Robert Eastman September 28, 2008 at 5:07 pm

Does anyone realize that the Federal Government purposely promoted Real Estate price escalations so that local government revenues (RE Taxes) would skyrocket. Many areas had a 20% per year apprecation for close to a decade resulting in a doubling of value every 3 to 4 years. After 8 years RE prices had risen 4X, thus boosting local tax revenues by 4X. The biggest complaint of local governments was "unfunded Federal mandates" and rising operating costs. Many municipalities were facing bankruptcies. The Fed came to the rescue with EZ – cheap money for housing thus fueling the RE price boom.While everyone was "dancing in the streets" celebrating their new found wealth, they ignored their increasingly painful tax burdens. As long as there was free flowing wine, the party was fine! Now that the party is over and everyone is sobering up, the hangover is going to be a killer!

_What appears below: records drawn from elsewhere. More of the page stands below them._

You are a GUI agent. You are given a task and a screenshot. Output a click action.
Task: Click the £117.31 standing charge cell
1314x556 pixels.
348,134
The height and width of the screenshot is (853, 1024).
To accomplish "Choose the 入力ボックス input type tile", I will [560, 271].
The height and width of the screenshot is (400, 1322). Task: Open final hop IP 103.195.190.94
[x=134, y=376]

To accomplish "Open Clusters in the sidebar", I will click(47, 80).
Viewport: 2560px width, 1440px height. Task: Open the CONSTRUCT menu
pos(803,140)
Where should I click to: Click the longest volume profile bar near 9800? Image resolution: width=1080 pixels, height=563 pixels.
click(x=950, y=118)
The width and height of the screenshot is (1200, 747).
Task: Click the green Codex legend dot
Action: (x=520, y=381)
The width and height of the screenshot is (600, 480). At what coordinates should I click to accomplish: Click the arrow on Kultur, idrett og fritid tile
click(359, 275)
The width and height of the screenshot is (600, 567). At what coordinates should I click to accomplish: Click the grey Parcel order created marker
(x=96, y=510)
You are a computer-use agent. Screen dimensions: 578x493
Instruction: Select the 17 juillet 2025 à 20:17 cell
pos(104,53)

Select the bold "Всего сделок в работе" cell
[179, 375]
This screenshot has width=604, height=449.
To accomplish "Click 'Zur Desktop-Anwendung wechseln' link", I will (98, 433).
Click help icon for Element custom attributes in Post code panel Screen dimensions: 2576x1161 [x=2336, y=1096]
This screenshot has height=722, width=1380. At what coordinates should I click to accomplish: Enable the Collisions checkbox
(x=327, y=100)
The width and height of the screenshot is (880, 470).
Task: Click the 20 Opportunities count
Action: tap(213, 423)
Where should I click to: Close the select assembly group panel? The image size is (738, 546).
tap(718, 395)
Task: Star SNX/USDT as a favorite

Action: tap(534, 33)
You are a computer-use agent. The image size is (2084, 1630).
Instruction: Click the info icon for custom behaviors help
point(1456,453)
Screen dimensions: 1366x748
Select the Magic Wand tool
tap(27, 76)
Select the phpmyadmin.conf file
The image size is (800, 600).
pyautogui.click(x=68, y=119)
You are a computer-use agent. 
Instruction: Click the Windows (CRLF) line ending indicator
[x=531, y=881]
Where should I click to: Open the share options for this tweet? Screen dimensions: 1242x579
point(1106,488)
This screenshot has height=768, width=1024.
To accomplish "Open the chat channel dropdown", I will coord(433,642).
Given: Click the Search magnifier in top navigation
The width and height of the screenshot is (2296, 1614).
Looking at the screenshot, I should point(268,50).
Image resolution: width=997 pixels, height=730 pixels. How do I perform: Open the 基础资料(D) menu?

George Boling October 4, 2008 at 6:51 am

I just watched Ann Coulter on Niel Cavuto's saturday moring show. She said only the democrats were responsible for this current mess. This may be true but the republicans went along with the democrats policies. The question is why? The answer is that they would have been voted out of office if they had not. While Bill Clinton was president the computer industry boomed and while it did the economy boomed along with raising the standard of living of the american people like it had never been before. The government gets no credit for this boom. It came as the result of new ideas and good business. After 8 years the new ideas ran out and the big boom stopped along with the flow of big money. This signaled a big turn down in our economy and if this was allowed to happen the people would have responded by changing the people in goverment. The solution to the problem the government came up with was to start the money flowing by allowing anyone who was interested to borrow money even if they could't pay it back. It worked the money flowed and severe finatial slow down was posponed untill now. They have now decided that the solution to the problem is to make more money available for loans. This may work but I don't see how all I see is that it may again pospone the problem. They are trying to solve the problem the same way as it was created.

ragavendra October 14, 2008 at 7:19 pm

if this bail out saves the economy then there may not be any harm.if not will lead to future bubbles.
———
ragavendra

Credit Card Debt

WeTheSheeple November 20, 2008 at 4:29 pm

I am an independent. I just want to get to the root of the problem which seems to be fractional reserve banking. The banks need to get bailed out because they do not have enough reserves to cover their outstanding loans. Under a 100% reserve system, the money would have been there and no bailout would have been necessary. Furthermore, under a 100% reserve system, the boom bust cycles in the real world (not necessarily speculative stock markets) would be a thing of the past. Is my analysis accurate?